§ Aim of the exercise
Report each line in the entries below that contains the word "screenshot", copying the line in full. Case counts.

§ Data excerpts
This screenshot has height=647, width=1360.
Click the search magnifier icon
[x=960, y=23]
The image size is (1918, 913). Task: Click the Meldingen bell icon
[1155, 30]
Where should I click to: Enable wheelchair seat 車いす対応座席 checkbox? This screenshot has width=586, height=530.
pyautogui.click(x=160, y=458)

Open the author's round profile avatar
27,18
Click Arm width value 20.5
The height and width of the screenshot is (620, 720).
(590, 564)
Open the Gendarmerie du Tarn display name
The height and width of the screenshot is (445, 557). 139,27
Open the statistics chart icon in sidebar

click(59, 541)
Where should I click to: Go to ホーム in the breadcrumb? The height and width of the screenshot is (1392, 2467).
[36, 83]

§ Full answer
This screenshot has height=647, width=1360.
Where should I click to: Enable wheelchair seat 車いす対応座席 checkbox? This screenshot has width=586, height=530.
The height and width of the screenshot is (620, 720).
The height and width of the screenshot is (445, 557). 139,27
Where should I click to: Go to ホーム in the breadcrumb? The height and width of the screenshot is (1392, 2467).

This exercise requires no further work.